Wednesday, October 16, 2019

“things fall apart; the centre cannot hold”


Charles Ungerleider, Professor Emeritus of Education, The University of British Columbia[permission granted to reproduce if authorship acknowledged]


I read that the line “things fall apart; the centre cannot hold” from Yeats’ poem describing Europe after the First World War has been quoted more often in the past year or two than in the preceding 90 years. No doubt events in Europe – Brexit, increasing xenophobia, mass migrations – and the behaviour of Donald Trump may have encouraged others to recall the verse, as I have. But even in the absence of those events, the pace of change and its centrifugal forces should prompt us to ask about what prevents things from falling apart and the centre from holding.

Observant riders of public transport will have noticed that there is little conversation among the many passengers whose attention has been absorbed by their smartphones and tablets. Indeed, it is not infrequent that a couple dining out are attending to their phones rather than to one another.

Because of our access to the internet, we probably have more information at our fingertips and exercise less critical capacity about that information than at any previous time in human civilization. Neil Postman used the phrase “we are amusing ourselves to death” to refer to the narcotizing impact of television on rational thought. Postman’s view was that the medium of communication and its features take precedence over, and in most cases overwhelm, the content. It is difficult to apply serious mental effort to a tweet or to public affairs broadcasts in which antagonists appeal to people’s emotions and prejudices rather than reason and evidence. Hence the numbing effect of television and, by extension, internet-based technologies.

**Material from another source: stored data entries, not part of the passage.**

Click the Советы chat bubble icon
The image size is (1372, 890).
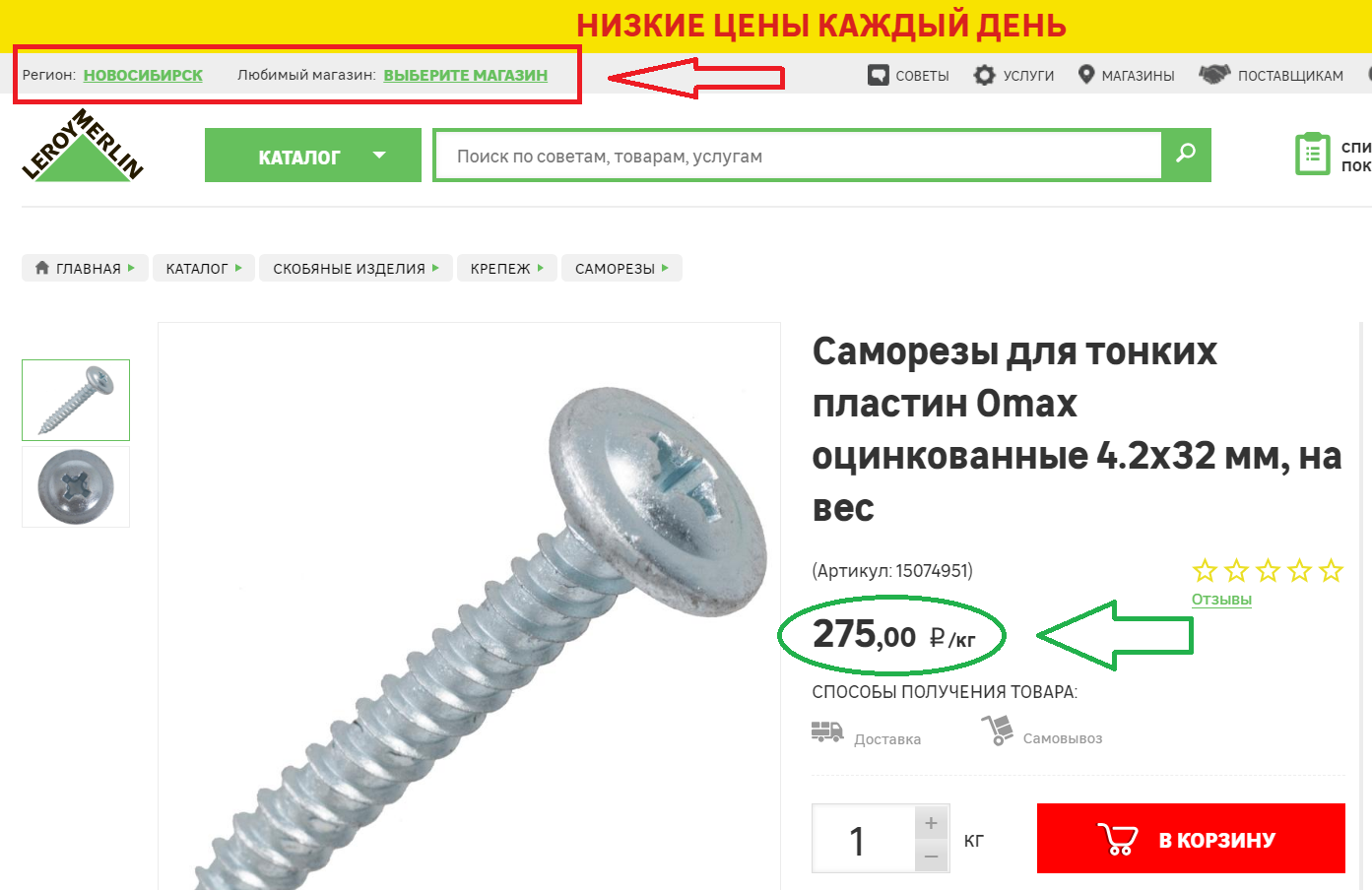click(x=878, y=75)
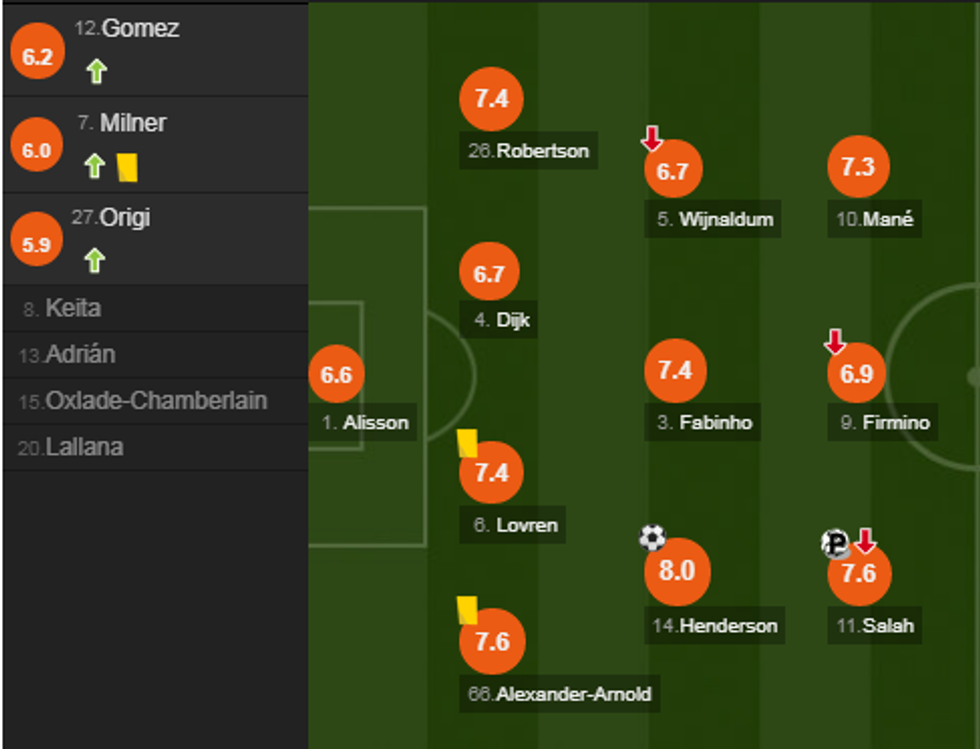Click Alexander-Arnold's yellow card icon
Screen dimensions: 980x749
pyautogui.click(x=467, y=609)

I do not oppose these technologies. I am as frequent an (ab)user of them as many of my fellow passengers. But the use of fugitive material from internet sources increases the need for a set of critical faculties that enables people to distinguish among different types of claims and the kinds of evidence one needs to adjudicate those claims.

The internet environment does not reduce the need for schooling (everything I learned, I learned from the internet) as is sometimes claimed. Electronic media magnify the importance of the contribution that schools make to the acquisition of critical faculties, standards that evidence must meet, and standards for determining the trustworthiness of sources. 

At one time religious institutions and closely knit families and communities worked together to counteract the centrifugal forces driving people apart. The increasingly complex demands on families, the diminution of the importance of religion in people’s lives, and the fragmentation of communities have left public school as the primary agency of socialization. The public school is one of the few institutions capable of communicating our shared values, integrating us all into the fabric of the society we share.  

One of the many implications of the centrality of schools to social cohesion is that we must be conscious of the values that we share and aware of the forces capable of eroding them. The substitution of appeals to emotion and prejudices for deep and critical thought is very divisive. However, it is more difficult for those with totalitarian impulses or designs to steal our rights when we know them well and understand the importance of the institutions that ensure those rights.

Teaching about rights and institutions was once a central part of public schooling. Though it is still one of the things that schools do, its place is less central than it once was - and needs to be - to counteract the narcotizing and centrifugal influences with which the young must contend.

It is to public schooling that we should look to preventing things from falling apart. They are the centres that can hold us together when it appears that the centre cannot hold.